Les barrages de castors permettraient d’améliorer la qualité de l’eau, en cas de sécheresse, selon une étude menée sur le fleuve Colorado, dans l’ouest des Etats-Unis. Retour sur ce mécanisme qui pourrait devenir une rare « boucle de rétroaction » vertueuse du changement climatique.
A mesure que l’ouest des Etats-Unis se réchauffe, les castors deviendront une véritable aubaine pour la qualité de l’eau des rivières, selon des écologues de l’Université de Stanford. Leurs travaux, publiés dans Nature Communications, révèlent que dans les bassins versants de montagne, les barrages de castors peuvent avoir une influence beaucoup plus grande que les extrêmes saisonniers de précipitations liés au climat, notamment les épisodes de sécheresse. Leurs barrages en bois élèvent en effet les niveaux d’eau en amont, détournant les flux vers les sols environnants et les cours d’eau secondaires, qu’on appelle zone riveraine. « Or, ces zones agissent comme des filtres, qui éliminent l’excès de nutriments et de contaminants-comme les nitrates- avant que l’eau ne réintègre le canal principal en aval« , expliquent les scientifiques.
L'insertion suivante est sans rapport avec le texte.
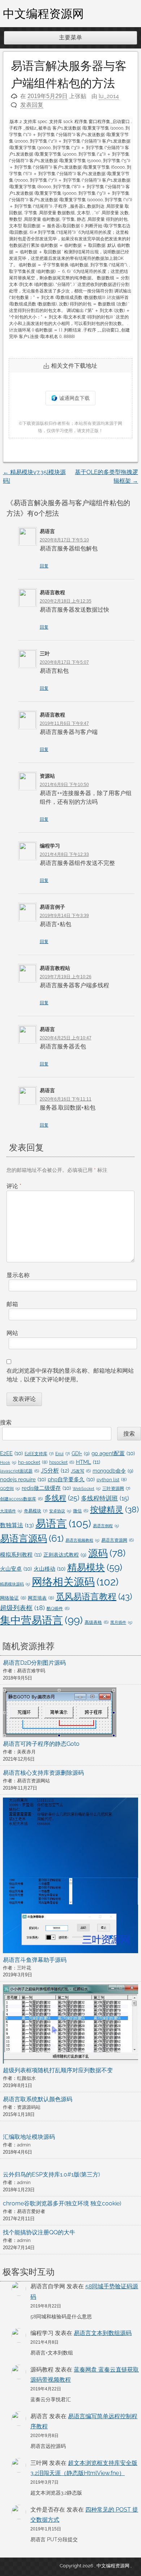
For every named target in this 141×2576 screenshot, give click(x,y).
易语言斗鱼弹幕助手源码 (35, 1959)
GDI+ (81, 1453)
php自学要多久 (71, 1479)
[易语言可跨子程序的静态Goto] (59, 1714)
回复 (44, 566)
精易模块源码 (15, 1584)
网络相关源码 (75, 1582)
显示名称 (18, 1275)
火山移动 (49, 1569)
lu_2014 (109, 96)
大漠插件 (11, 1511)
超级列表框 (22, 1608)
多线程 (61, 1498)
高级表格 (96, 1622)
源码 (106, 1553)
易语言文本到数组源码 (103, 2333)
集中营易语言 (41, 1620)
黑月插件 (121, 1622)
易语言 (63, 1523)
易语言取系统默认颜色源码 (37, 2099)
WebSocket (87, 1488)
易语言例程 (106, 1526)
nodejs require (23, 1479)
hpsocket (61, 1462)
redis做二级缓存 (46, 1488)
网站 (12, 1333)
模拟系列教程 (21, 1554)
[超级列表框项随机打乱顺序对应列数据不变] (70, 2025)
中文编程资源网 (43, 13)
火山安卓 (16, 1569)
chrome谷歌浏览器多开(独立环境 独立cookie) (62, 2203)
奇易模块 (35, 1510)
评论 (14, 1186)
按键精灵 (114, 1509)
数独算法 (17, 1525)
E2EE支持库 (39, 1453)
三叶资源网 (116, 1488)
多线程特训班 (105, 1498)
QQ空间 (10, 1488)
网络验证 (13, 1598)
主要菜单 (70, 37)
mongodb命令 (113, 1471)
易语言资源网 (117, 1540)
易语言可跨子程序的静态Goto (41, 1743)
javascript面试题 (19, 1471)
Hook (8, 1462)
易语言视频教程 (82, 1540)
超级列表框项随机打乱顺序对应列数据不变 (58, 2070)
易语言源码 (32, 1538)
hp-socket (32, 1462)
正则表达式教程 (64, 1555)
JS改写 (81, 1471)
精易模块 (94, 1567)
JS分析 (55, 1470)
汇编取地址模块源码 (29, 2136)
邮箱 (12, 1304)
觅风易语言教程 (94, 1596)
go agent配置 (113, 1453)
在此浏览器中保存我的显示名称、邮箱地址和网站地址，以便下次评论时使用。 (70, 1375)
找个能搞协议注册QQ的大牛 (39, 2232)
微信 (80, 1510)
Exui (62, 1453)
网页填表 (41, 1598)
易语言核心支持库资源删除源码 (43, 1772)
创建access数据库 (21, 1499)
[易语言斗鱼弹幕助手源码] (70, 1877)
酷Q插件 (58, 1608)
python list (112, 1479)
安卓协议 (60, 1511)
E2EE (11, 1453)
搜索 (6, 1422)
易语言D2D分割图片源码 (34, 1662)
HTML (88, 1462)
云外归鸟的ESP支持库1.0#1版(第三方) (51, 2174)
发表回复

Le barrage a réorienté l’étude
Cette découverte découle d’une part de chance et de hasard. Le barrage de castor est apparu en 2018, au beau milieu du site de recherche de Christian Dewey. L’écologue, spécialiste de biogéochimie de l’environnement et des sols à l’Université de Stanford (Californie), y passait de longs mois à étudier la qualité de l’eau le long du fleuve Colorado. Ce dernier et ses affluents irriguent de nombreux États en dehors du Colorado, notamment l’Arizona, l’Utah et la Californie. Le barrage a réorienté l’étude et permis de réaliser l’impact profond de l’architecture des rongeurs : le barrage de castors a amélioré la qualité de l’eau de la rivière – à tel point que dans certaines régions, il atténue la dégradation de l’eau causée par la sécheresse et les changements climatiques. « Or, lorsque les niveaux d’eau sont bas, comme en 2018, année de sécheresse, les minéraux ont tendance à se concentrer dans la rivière, souligne le chercheur. Cette détérioration de la qualité de l’eau peut avoir des impacts écologiques dévastateurs. »
Un exemple de cette dégradation est un niveau élevé de nitrates dans l’eau, provenant des engrais. Lorsque le minéral est trop concentré dans une rivière, il peut provoquer une croissance explosive des algues. Et lorsque cette algue meurt et commence à se décomposer, elle consomme de « l’oxygène dissous » dans l’eau… en privant les autres espèces dans tout l’écosystème environnant. « Lorsque les niveaux d’oxygène dissous chutent soudainement, ces espèces sont en péril« , souligne Christian Dewey. Or de nombreux affluents charrient du nitrate vers le Colorado et les années de sécheresse, cette accumulation devient très problématique« . C’est en prélevant des échantillons d’eau en aval du barrage de castor que l’écologue a réalisé que sa qualité était améliorée. Le barrage poussait l’eau vers les rives de la rivière, où elle devait alors traverser le sol avant de rentrer. « Les sols ont alors essentiellement agi comme un filtre éliminant ce nitrate », détaille-t-il. « Et donc l’eau évacuée des sols était plus faible en nitrates qu’elle ne l’était lorsqu’elle est entrée dans les sols. »
Le rebond des castors devrait s’accroitre avec le changement climatique
À un moment donné, la chasse au castor nord-américain a failli entraîner l’extinction de l’espèce. Cependant, des décennies de protections supplémentaires ont permis à ses populations de rebondir et de se redéployer, selon Scott Fendorf, professeur de sciences du système terrestre à Stanford. « Là où se trouvait notre site d’étude et près de Crested Butte, au Colorado, vous pouvez voir une activité de rongeurs amphibies prononcée que vous n’auriez pas vue il y a 50 ans« , explique-t-il. « Ces réponses de l’écosystème, le rebond du castor d’Amérique, ont en fait cet impact vraiment contraire sur la dégradation que nous constatons à cause du changement climatique. » Cette découverte montre que de nombreuses espèces peuvent jouer un rôle méconnu dans la protection et le maintien des écosystèmes.
Mais le meilleur est à venir : « Un climat plus sec et plus chaud dans l’ouest des États-Unis élargira encore la variété de castors et amplifiera leurs impacts sur l’hydrologie et la biogéochimie des bassins versants, illustrant que les réactions des écosystèmes au changement climatique modifieront la qualité de l’eau dans les systèmes fluviaux » expliquent les scientifiques dans Nature Communications. On pourrait alors assister à « une boucle de rétroaction climatique vertueuse », un phénomène rare qui profitera aux 40 millions de personnes abreuvées par ce fleuve, le plus menacé d’Amérique du Nord.